Using X-rays of their teeth and finger bones, the institute concluded that 74 percent of those tested – or around 600 individuals – are actually adults. 
 
The number of age tests requested by DIS thus far in 2016 more than doubles those performed in 2015, which was in itself a record year for age verifications. The Department of Forensic Medicine said it is likely to have performed 1,000 age tests by the end of the year.
 
In the Danish asylum system, unaccompanied minors are given a number of advantages over adults, including the ability to bring their parents to Denmark.
 
Integration Minister Inger Støjberg said the large number of apparent age cheats is proof that the Danish asylum system is working as it is supposed to. 
 
“The Danish Immigration Service makes a major effort to expose those who are cheating and is also working on how it can happen even faster,” she told Jyllands-Posten. 
 
But the head of asylum at the Danish Refugee Council warned that the age test results may not be as simple as they seem. 
 
“There are many of these young people who don’t know precisely how old they are because it is not something that is registered in their home countries in the same way as it is in Denmark,” Eva Singer told Jyllands-Posten. 
 
She added that Danish immigration authorities often rely solely on the results of the age tests and disregard information to the contrary. 
 
“We can see it, for example, with Afghans.

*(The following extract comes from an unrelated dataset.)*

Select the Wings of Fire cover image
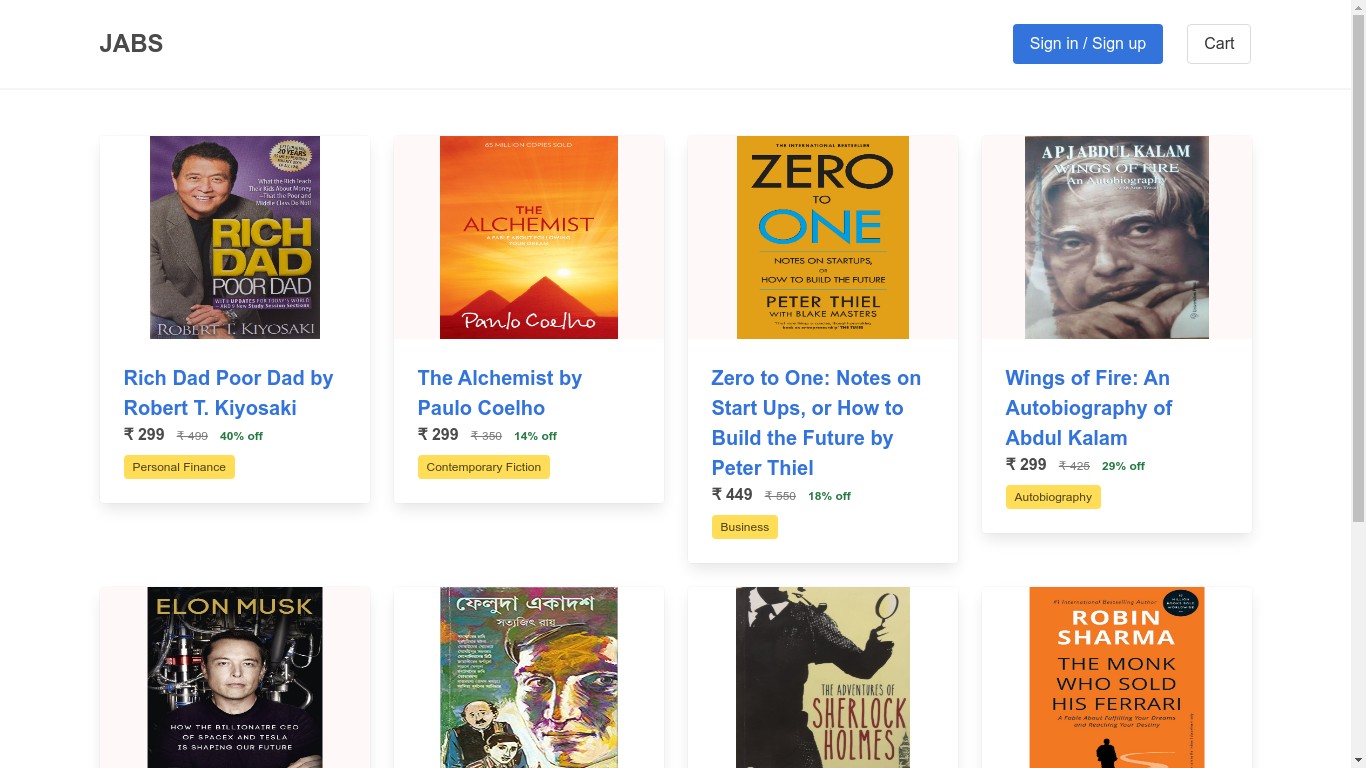The height and width of the screenshot is (768, 1366). [1117, 238]
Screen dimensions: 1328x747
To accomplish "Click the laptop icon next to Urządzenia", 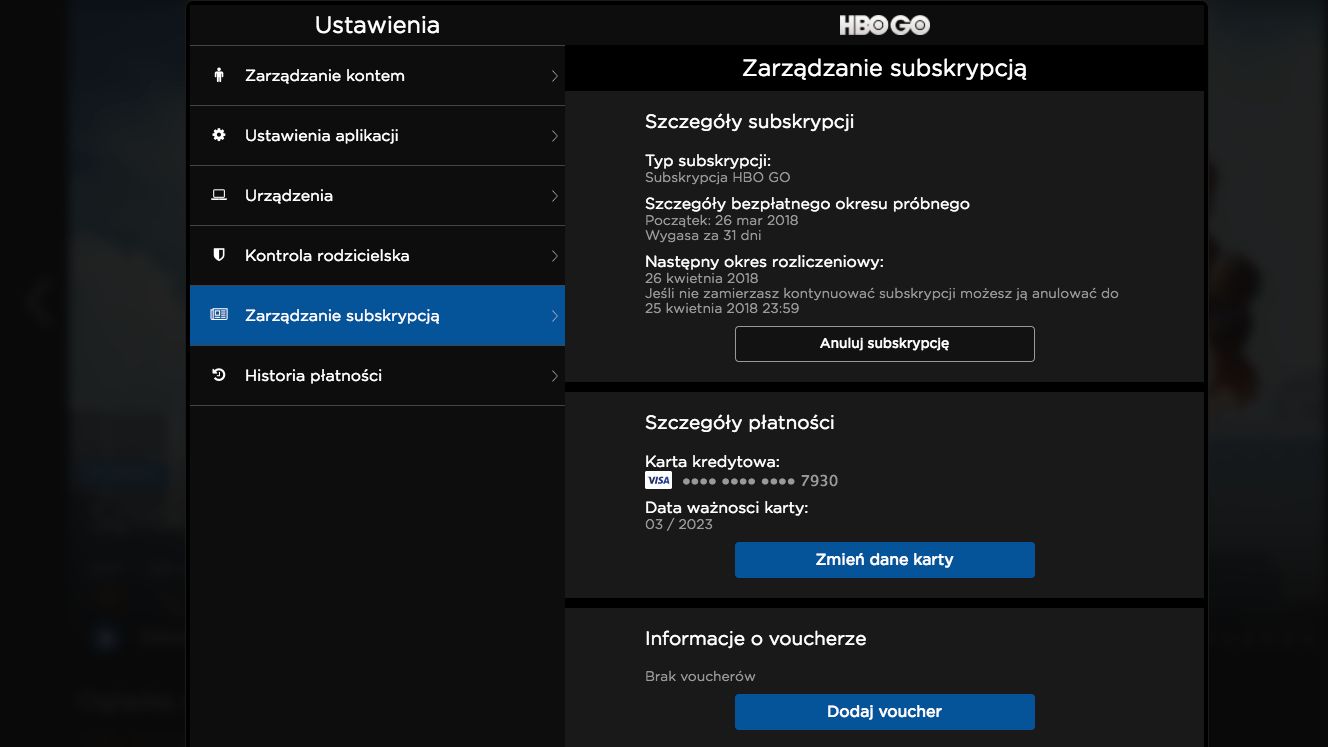I will click(x=219, y=195).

The [Danish] authorities say that everything can be falsified in Afghanistan and therefore they won’t accept paperwork. In that situation, we can have a guy who has papers showing that he is 18 but if the age test says 18, then it’s 18,” she added. 
 
DIS denied that it disregards paperwork that might contradict the results of an age test and a spokeswoman said that the agency as a rule of thumb always “accepts a difference of one year between the youngest age within the likely age span [of the tests, ed.] and the age that the applicant reports”.
 
“If the [age test] result’s most likely span is 18-19, for example, and the applicant as report 17 years, then we set the age at 17 years,” Teresa McNair wrote in a statement to Jyllands-Posten.